DAMASCUS, PA — The Damascus Township Board of Supervisors spent the greater part of its April 21 meeting defending itself against charges from two residents that ranged from nepotism and collusion to dereliction of duty. Presented during the public comment period before agenda items were tackled, the charges centered around the planning commission’s long-awaited decision on minimum property lot size. The two residents were vocal in their support for a minimum lot size of not less than two acres per parcel.

Reading aloud a section from the Supervisors Handbook that defines the duties and responsibilities of the planning commission as implementing the will of community residents, Bob Gross claimed that the commission does not represent the community as a whole, because its members are appointed, not elected, and some of them are related to supervisors. He also pointed to survey results indicating that a majority of respondents preferred larger, not smaller, lot sizes. He further noted that a public hearing is required before an authoritative decision can be made.

Chairman Jeffrey Dexter reminded Gross that a public hearing was held some months ago, that Gross had been present at it, and that he had taken the floor at that time to express his opinion. Dexter also reminded Gross that the subsequent board vote had gone against increasing lot size. Zoning and Code Enforcement Officer Ed Lagarenne explained that determining minimum lot size is a complex process that takes into consideration many factors, including ground percolation requirements. Supervisor Joe Canfield remarked that township planning commissions are urged to take direction from state and county planning groups, both of which favor smaller minimum lot requirements. Planning Commission Vice Chairman Marty Kuntsman assured the board that the commission will make its decision public at the next monthly supervisors’ meeting on May 19.

Operations Supervisor Steve Adams defended the highway department against charges of apathy and neglect from a resident complaining about poor road conditions and numerous road closure signs. Adams accounted for the signs, saying that state law decrees that they be placed on any road that represents a danger to drivers and vehicles. He explained further that the severe buckling, sinking and potholes found on many area roads is due to residual moisture beneath road surfaces caused by frost leaving the ground. Until sunshine and warmer air temperatures dry the roadbeds, driving heavy highway department trucks over them will cause additional damage to road surfaces. He added that a long-term solution to the problem would be to trim roadside foliage, permitting more direct sunlight on road surfaces. At the same time, he acknowledged that tree elimination is extremely unpopular with residents.

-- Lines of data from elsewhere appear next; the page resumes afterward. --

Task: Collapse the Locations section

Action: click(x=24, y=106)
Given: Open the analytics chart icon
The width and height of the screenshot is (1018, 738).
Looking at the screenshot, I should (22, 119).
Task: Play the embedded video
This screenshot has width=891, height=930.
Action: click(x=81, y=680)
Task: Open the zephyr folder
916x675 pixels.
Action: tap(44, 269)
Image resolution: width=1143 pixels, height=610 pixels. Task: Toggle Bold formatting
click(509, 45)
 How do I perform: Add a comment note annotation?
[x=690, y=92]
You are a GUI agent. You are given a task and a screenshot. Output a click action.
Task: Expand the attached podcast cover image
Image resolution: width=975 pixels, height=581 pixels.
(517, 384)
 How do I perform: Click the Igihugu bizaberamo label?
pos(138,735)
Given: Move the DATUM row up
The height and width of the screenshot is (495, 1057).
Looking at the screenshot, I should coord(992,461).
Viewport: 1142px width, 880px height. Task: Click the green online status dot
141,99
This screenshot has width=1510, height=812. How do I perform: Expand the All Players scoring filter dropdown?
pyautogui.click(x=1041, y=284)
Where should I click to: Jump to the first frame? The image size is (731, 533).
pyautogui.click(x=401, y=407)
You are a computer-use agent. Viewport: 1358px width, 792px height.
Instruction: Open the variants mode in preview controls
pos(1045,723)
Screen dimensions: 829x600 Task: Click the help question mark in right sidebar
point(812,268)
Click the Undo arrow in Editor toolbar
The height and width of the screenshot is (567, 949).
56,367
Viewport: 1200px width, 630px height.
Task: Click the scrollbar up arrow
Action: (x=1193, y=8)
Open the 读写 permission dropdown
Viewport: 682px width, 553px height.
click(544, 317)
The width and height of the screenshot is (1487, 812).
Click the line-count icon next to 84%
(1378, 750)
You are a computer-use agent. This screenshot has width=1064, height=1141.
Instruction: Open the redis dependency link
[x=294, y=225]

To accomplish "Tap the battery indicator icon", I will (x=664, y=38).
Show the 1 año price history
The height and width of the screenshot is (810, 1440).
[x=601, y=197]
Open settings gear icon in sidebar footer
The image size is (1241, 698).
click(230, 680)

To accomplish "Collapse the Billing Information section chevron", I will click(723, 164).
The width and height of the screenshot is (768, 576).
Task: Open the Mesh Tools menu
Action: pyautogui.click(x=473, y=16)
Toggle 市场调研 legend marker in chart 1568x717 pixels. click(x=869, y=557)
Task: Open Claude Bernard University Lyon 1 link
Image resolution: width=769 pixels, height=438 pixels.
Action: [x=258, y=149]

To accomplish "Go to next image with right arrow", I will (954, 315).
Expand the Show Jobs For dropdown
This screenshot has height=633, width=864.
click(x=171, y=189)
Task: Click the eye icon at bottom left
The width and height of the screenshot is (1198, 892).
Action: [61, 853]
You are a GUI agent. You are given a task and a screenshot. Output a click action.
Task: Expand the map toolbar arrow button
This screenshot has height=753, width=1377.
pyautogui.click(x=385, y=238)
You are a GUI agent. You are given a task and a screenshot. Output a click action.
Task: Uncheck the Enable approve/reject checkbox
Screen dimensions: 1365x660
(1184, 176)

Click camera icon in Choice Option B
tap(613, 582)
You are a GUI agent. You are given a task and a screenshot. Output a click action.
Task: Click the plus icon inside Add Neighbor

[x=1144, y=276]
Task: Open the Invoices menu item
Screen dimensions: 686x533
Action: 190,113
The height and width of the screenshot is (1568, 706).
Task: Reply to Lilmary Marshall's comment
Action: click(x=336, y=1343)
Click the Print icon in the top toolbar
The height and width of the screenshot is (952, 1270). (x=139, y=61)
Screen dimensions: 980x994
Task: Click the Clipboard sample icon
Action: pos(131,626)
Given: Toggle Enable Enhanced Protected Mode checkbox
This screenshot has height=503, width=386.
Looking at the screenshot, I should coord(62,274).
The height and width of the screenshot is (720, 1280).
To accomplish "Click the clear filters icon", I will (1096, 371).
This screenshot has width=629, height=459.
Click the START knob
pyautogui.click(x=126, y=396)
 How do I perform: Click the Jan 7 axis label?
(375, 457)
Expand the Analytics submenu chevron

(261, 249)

Adams’ request to hire two additional summer highway department workers was approved by the board. Envisioned as college students (male or female) capable of operating weed whackers, mowers, power washers and spray paint machines, the temporary workers will be paid $10 per hour or less, per Pennsylvania state law.

Gardeners are being sought to plant individual plots in the Damascus Community Garden at 554 Galilee Rd., scheduled to open on May 15. An outreach program of Damascus Methodist churches, the community garden is intended to make organic gardening space available to township residents who currently have no access to arable land. Plots of varying sizes are available at no charge on a first-come, first-serve basis. If interested, call Doris Swendsen at 570/224-4178.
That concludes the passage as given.